---- Extracted information
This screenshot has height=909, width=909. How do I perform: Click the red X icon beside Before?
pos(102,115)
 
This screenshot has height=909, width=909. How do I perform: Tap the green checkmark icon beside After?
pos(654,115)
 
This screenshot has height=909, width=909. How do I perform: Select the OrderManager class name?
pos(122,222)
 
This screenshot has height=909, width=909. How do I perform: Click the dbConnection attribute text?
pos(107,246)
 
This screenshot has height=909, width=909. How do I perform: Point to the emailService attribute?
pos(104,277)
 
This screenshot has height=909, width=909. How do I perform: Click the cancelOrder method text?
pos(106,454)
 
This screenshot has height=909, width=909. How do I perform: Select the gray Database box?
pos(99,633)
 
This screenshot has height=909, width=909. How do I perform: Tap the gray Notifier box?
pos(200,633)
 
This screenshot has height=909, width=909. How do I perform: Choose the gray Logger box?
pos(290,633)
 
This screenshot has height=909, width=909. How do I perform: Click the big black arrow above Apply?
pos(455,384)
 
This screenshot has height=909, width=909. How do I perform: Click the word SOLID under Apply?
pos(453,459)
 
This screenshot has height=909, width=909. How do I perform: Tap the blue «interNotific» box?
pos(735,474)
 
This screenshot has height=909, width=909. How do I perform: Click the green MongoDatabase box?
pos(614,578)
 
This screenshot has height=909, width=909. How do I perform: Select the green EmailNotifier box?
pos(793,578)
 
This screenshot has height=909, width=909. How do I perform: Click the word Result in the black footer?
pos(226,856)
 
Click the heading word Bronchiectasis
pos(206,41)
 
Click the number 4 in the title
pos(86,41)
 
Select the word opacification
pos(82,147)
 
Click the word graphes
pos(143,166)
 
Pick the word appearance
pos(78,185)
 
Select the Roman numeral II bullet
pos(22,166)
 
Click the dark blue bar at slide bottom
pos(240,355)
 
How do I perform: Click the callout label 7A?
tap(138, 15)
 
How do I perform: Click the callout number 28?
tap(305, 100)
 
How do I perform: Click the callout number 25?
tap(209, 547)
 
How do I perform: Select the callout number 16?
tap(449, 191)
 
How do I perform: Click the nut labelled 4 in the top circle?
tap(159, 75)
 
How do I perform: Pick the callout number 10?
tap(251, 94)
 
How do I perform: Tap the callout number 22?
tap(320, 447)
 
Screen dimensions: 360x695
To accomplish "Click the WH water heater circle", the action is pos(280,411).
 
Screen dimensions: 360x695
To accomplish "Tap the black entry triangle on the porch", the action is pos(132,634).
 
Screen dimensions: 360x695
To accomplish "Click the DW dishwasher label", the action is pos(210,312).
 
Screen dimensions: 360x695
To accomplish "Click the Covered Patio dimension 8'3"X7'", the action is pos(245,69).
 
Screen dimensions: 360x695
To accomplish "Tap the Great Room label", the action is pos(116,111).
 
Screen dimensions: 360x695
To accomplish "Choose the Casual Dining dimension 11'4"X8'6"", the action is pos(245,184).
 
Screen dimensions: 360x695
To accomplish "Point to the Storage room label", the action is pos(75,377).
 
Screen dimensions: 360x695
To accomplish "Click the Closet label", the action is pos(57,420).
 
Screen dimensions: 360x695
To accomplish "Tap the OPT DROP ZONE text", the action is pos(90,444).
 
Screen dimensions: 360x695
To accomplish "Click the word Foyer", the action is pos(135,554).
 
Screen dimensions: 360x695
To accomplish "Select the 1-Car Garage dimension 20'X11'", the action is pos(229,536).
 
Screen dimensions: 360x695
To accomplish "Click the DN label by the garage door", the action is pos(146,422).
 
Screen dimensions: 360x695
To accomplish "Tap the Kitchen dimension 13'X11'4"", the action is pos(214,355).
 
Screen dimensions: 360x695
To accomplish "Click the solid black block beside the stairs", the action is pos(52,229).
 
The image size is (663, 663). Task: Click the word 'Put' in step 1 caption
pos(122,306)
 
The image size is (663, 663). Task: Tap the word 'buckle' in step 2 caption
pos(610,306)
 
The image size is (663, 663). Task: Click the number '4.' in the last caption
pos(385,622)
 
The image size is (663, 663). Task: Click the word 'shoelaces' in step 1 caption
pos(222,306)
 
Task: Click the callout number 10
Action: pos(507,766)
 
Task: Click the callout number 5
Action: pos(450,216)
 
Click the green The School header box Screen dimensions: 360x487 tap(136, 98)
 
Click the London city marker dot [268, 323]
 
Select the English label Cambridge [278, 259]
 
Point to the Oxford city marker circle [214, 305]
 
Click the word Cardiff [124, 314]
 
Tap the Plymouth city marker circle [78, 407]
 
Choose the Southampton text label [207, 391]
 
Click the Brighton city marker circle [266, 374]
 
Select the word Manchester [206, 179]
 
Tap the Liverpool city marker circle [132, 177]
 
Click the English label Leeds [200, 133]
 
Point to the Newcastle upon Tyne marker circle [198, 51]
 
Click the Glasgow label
--------
Exercise requirements
Could you transcribe every one of the lines above, with no changes?

Finished answer
This screenshot has height=909, width=909. How do I perform: Click the red X icon beside Before?
pos(102,115)
 
This screenshot has height=909, width=909. How do I perform: Tap the green checkmark icon beside After?
pos(654,115)
 
This screenshot has height=909, width=909. How do I perform: Select the OrderManager class name?
pos(122,222)
 
This screenshot has height=909, width=909. How do I perform: Click the dbConnection attribute text?
pos(107,246)
 
This screenshot has height=909, width=909. How do I perform: Point to the emailService attribute?
pos(104,277)
 
This screenshot has height=909, width=909. How do I perform: Click the cancelOrder method text?
pos(106,454)
 
This screenshot has height=909, width=909. How do I perform: Select the gray Database box?
pos(99,633)
 
This screenshot has height=909, width=909. How do I perform: Tap the gray Notifier box?
pos(200,633)
 
This screenshot has height=909, width=909. How do I perform: Choose the gray Logger box?
pos(290,633)
 
This screenshot has height=909, width=909. How do I perform: Click the big black arrow above Apply?
pos(455,384)
 
This screenshot has height=909, width=909. How do I perform: Click the word SOLID under Apply?
pos(453,459)
 
This screenshot has height=909, width=909. How do I perform: Tap the blue «interNotific» box?
pos(735,474)
 
This screenshot has height=909, width=909. How do I perform: Click the green MongoDatabase box?
pos(614,578)
 
This screenshot has height=909, width=909. How do I perform: Select the green EmailNotifier box?
pos(793,578)
 
This screenshot has height=909, width=909. How do I perform: Click the word Result in the black footer?
pos(226,856)
 
Click the heading word Bronchiectasis
pos(206,41)
 
Click the number 4 in the title
pos(86,41)
 
Select the word opacification
pos(82,147)
 
Click the word graphes
pos(143,166)
 
Pick the word appearance
pos(78,185)
 
Select the Roman numeral II bullet
pos(22,166)
 
Click the dark blue bar at slide bottom
pos(240,355)
 
How do I perform: Click the callout label 7A?
tap(138, 15)
 
How do I perform: Click the callout number 28?
tap(305, 100)
 
How do I perform: Click the callout number 25?
tap(209, 547)
 
How do I perform: Select the callout number 16?
tap(449, 191)
 
How do I perform: Click the nut labelled 4 in the top circle?
tap(159, 75)
 
How do I perform: Pick the callout number 10?
tap(251, 94)
 
How do I perform: Tap the callout number 22?
tap(320, 447)
 
Screen dimensions: 360x695
To accomplish "Click the WH water heater circle", the action is pos(280,411).
 
Screen dimensions: 360x695
To accomplish "Tap the black entry triangle on the porch", the action is pos(132,634).
 
Screen dimensions: 360x695
To accomplish "Click the DW dishwasher label", the action is pos(210,312).
 
Screen dimensions: 360x695
To accomplish "Click the Covered Patio dimension 8'3"X7'", the action is pos(245,69).
 
Screen dimensions: 360x695
To accomplish "Tap the Great Room label", the action is pos(116,111).
 
Screen dimensions: 360x695
To accomplish "Choose the Casual Dining dimension 11'4"X8'6"", the action is pos(245,184).
 
Screen dimensions: 360x695
To accomplish "Point to the Storage room label", the action is pos(75,377).
 
Screen dimensions: 360x695
To accomplish "Click the Closet label", the action is pos(57,420).
 
Screen dimensions: 360x695
To accomplish "Tap the OPT DROP ZONE text", the action is pos(90,444).
 
Screen dimensions: 360x695
To accomplish "Click the word Foyer", the action is pos(135,554).
 
Screen dimensions: 360x695
To accomplish "Select the 1-Car Garage dimension 20'X11'", the action is pos(229,536).
 
Screen dimensions: 360x695
To accomplish "Click the DN label by the garage door", the action is pos(146,422).
 
Screen dimensions: 360x695
To accomplish "Tap the Kitchen dimension 13'X11'4"", the action is pos(214,355).
 
Screen dimensions: 360x695
To accomplish "Click the solid black block beside the stairs", the action is pos(52,229).
 
The image size is (663, 663). Task: Click the word 'Put' in step 1 caption
pos(122,306)
 
The image size is (663, 663). Task: Tap the word 'buckle' in step 2 caption
pos(610,306)
 
The image size is (663, 663). Task: Click the number '4.' in the last caption
pos(385,622)
 
The image size is (663, 663). Task: Click the word 'shoelaces' in step 1 caption
pos(222,306)
 
Task: Click the callout number 10
Action: pos(507,766)
 
Task: Click the callout number 5
Action: pos(450,216)
 
Click the green The School header box Screen dimensions: 360x487 tap(136, 98)
 
Click the London city marker dot [268, 323]
 
Select the English label Cambridge [278, 259]
 
Point to the Oxford city marker circle [214, 305]
 
Click the word Cardiff [124, 314]
 
Tap the Plymouth city marker circle [78, 407]
 
Choose the Southampton text label [207, 391]
 
Click the Brighton city marker circle [266, 374]
 
Select the word Manchester [206, 179]
 
Tap the Liverpool city marker circle [132, 177]
 
Click the English label Leeds [200, 133]
 
Point to the Newcastle upon Tyne marker circle [198, 51]
 
Click the Glasgow label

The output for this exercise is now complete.